From a Shiite village in southern Lebanon, the young Fouad Ajami, who died early this week at age sixty-eight, emigrated to the United States, earning a BA from Eastern Oregon College and a PhD from the University of Washington. A career in political science at Princeton and the Johns Hopkins School of Advanced International Studies quickly blossomed into a role as one of the most significant observers of the Middle East in an era of increasingly intense and highly controversial American involvement in that region’s affairs. Ajami bucked the academic consensus by ascribing indigenous causes to the violence and authoritarianism that plague the Arab world. Unlike his academic colleagues in America, and unlike Arab nationalists in the Middle East, he never blamed imperialism or Zionism for the furies (to borrow an Ajami-esque word) that bedevil his birthplace. What is more, he supported a muscular American foreign policy, including George W. Bush’s war in Iraq.

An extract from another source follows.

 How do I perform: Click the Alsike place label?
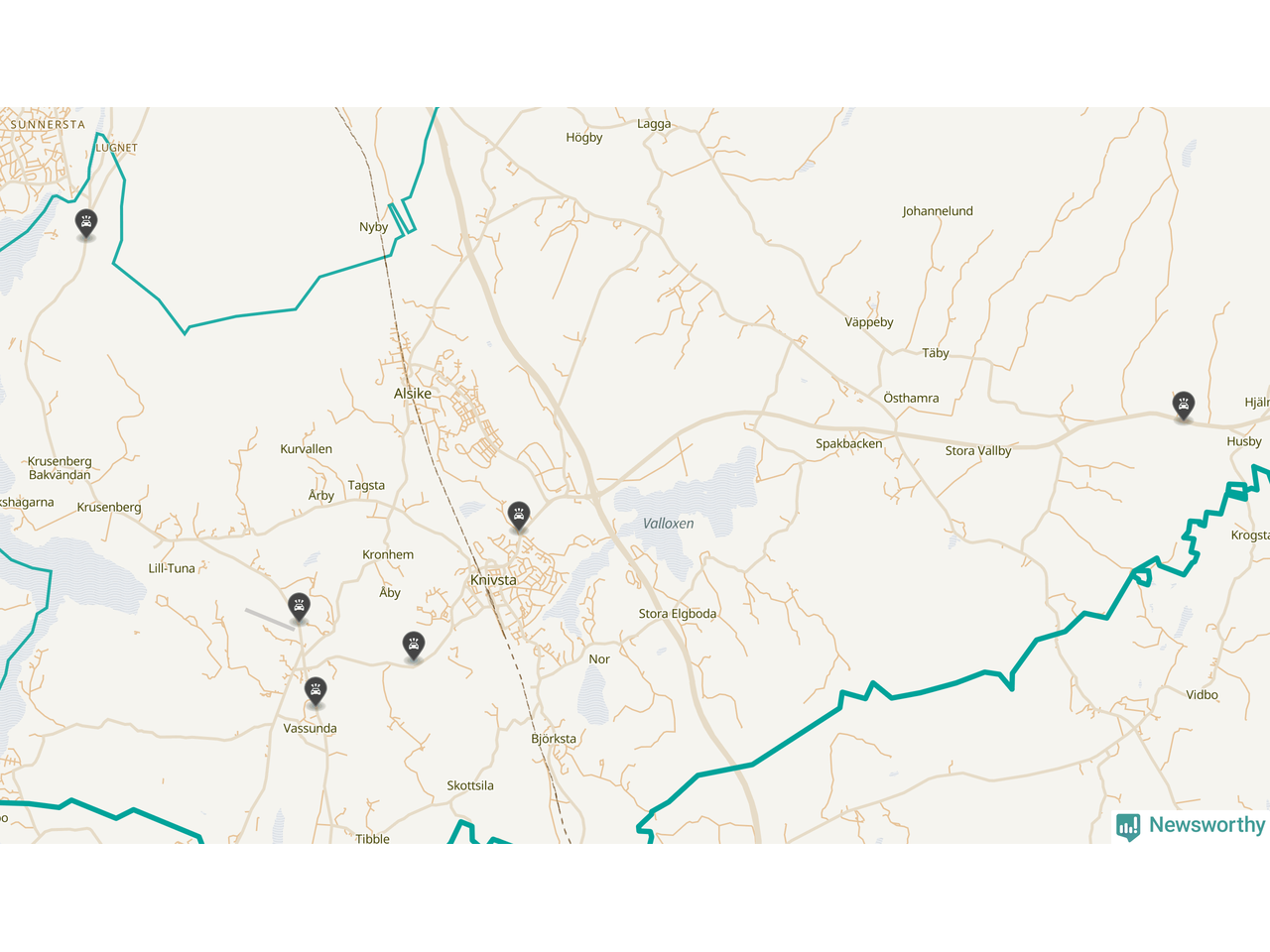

In the past days, others have written eloquently of his achievements. Here, as one who respects those achievements greatly but who especially admired Ajami’s independent spirit, his wit, his sense of humor, his courage, and his cultivation, I’d like to add a few thoughts about what he meant to me personally, and about his style.

Although we weren’t close—“acquaintances” would probably be the right word—I can’t remember a time when the death of an acquaintance has shaken me so deeply. After his departure, I notice things that I was not aware of when he was among us. I realize, for example, that I’ve read everything he wrote. For me, his greatest book will always be his first, The Arab Predicament (1981), which investigated the dilemmas of the Arabs from inside their culture—with sensitivity, empathy, and authority, and without so much as a hint of the apologetic demeanor that infects the academic field of Middle East studies. His Foreign Affairs article, “The End of Pan-Arabism,” now largely forgotten, was similarly path-breaking when it appeared in the late 1970s.